##### Task input #####

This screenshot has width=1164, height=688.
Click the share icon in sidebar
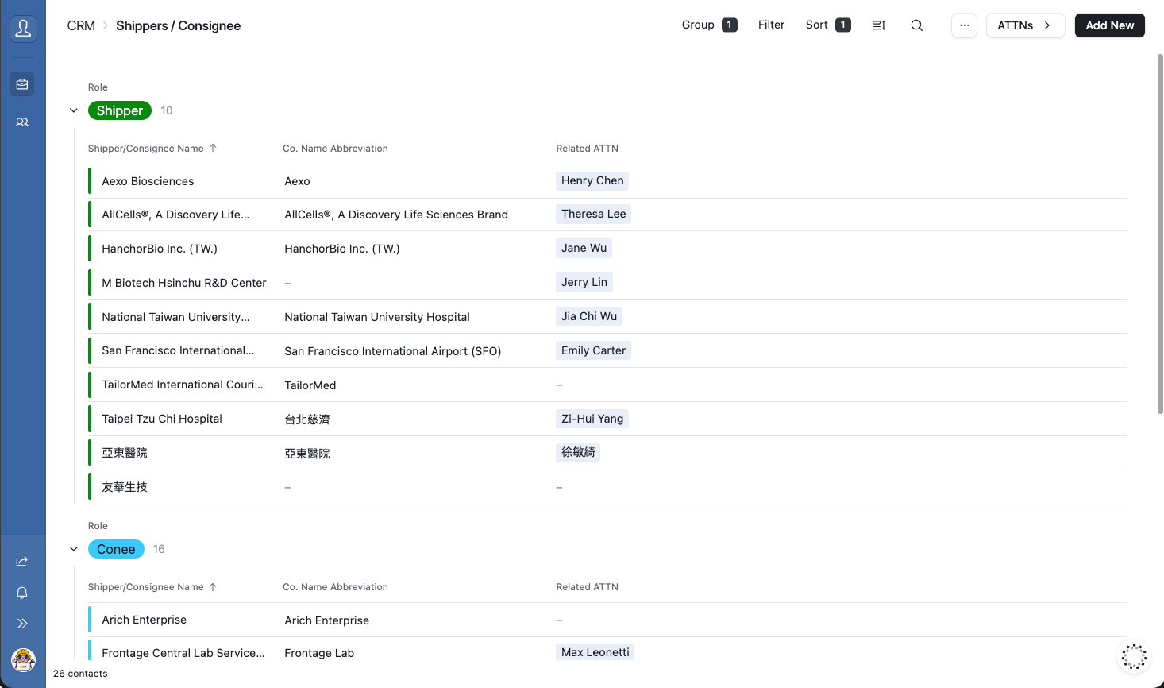[22, 562]
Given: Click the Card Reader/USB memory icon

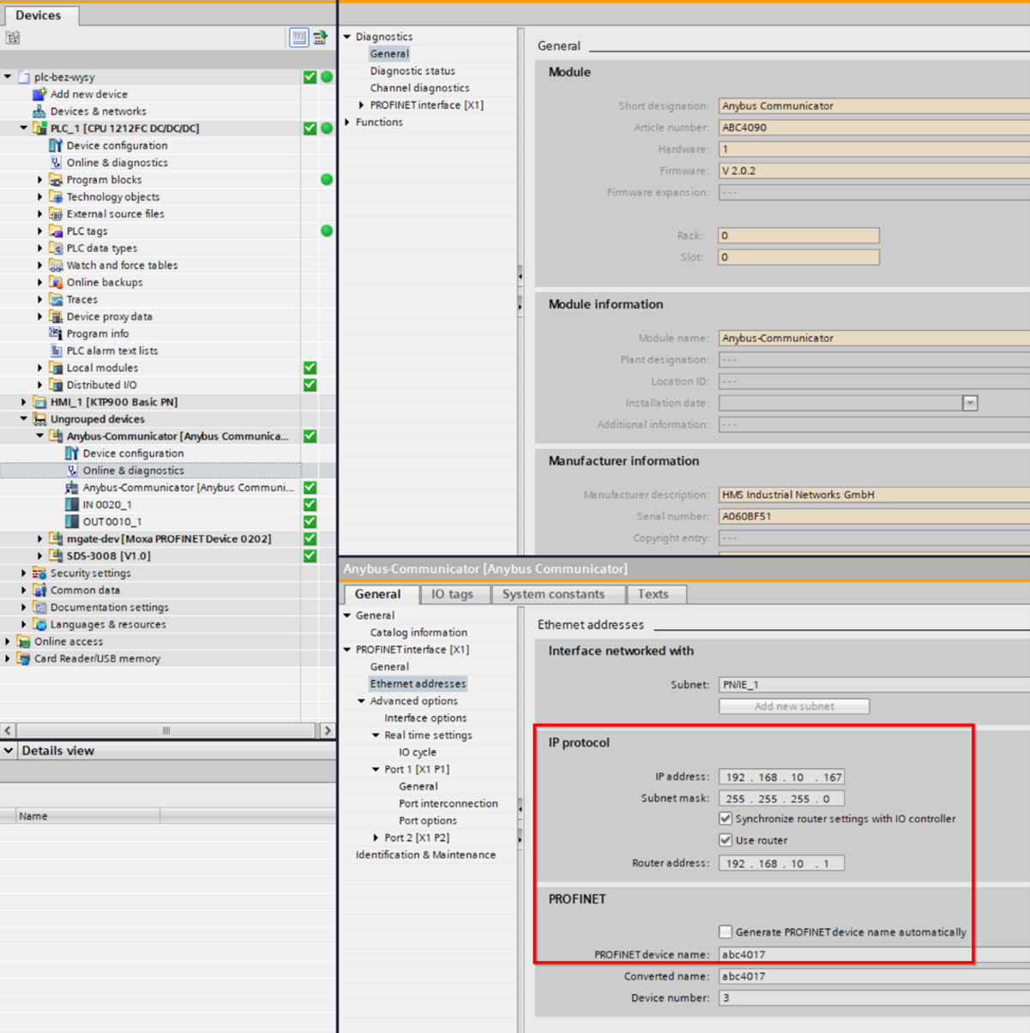Looking at the screenshot, I should tap(24, 659).
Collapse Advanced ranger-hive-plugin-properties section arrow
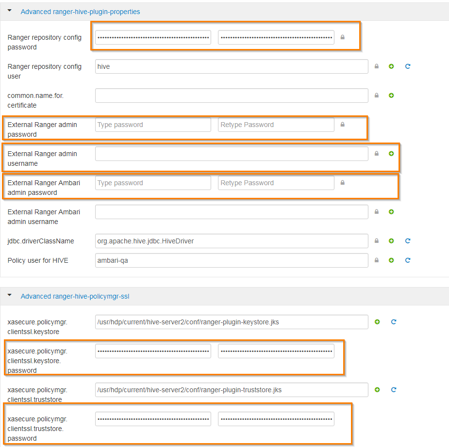The image size is (449, 447). coord(10,10)
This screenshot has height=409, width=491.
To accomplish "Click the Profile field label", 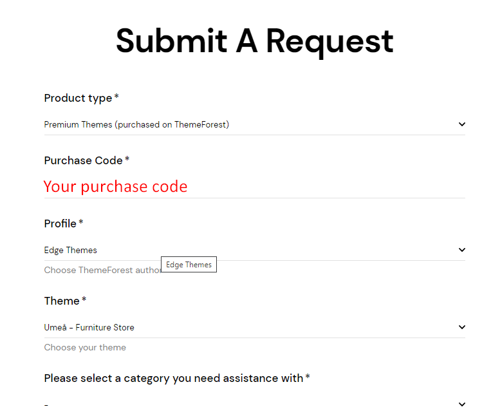I will 64,224.

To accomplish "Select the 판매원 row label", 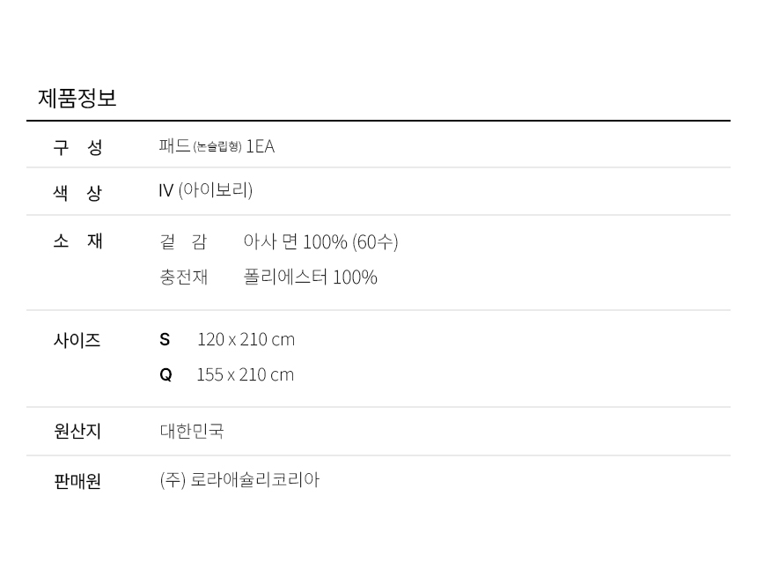I will (77, 481).
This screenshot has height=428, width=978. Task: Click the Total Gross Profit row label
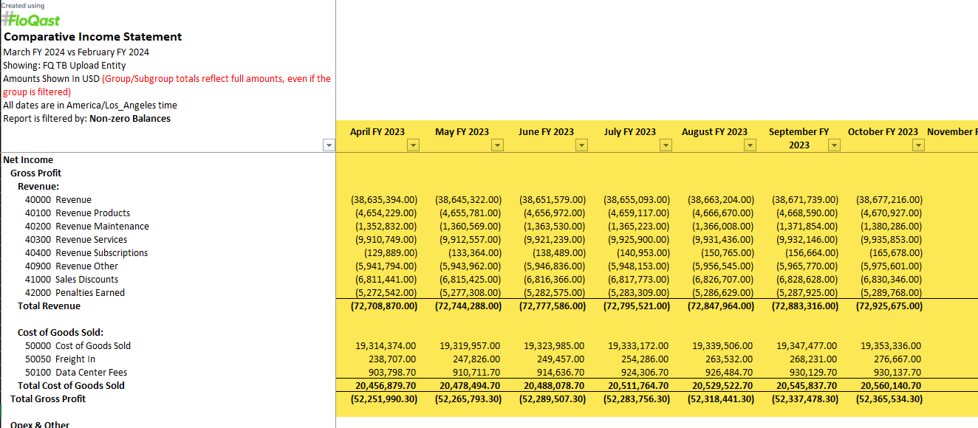click(48, 399)
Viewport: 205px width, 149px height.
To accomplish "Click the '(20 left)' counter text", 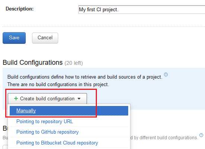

#####

From the line containing "Viewport: 205px width, 149px height." down to the last line of the data, print every line exactly and nothing else. Pictures stay out of the copy.

Viewport: 205px width, 149px height.
To accomplish "Click the '(20 left)' counter text", 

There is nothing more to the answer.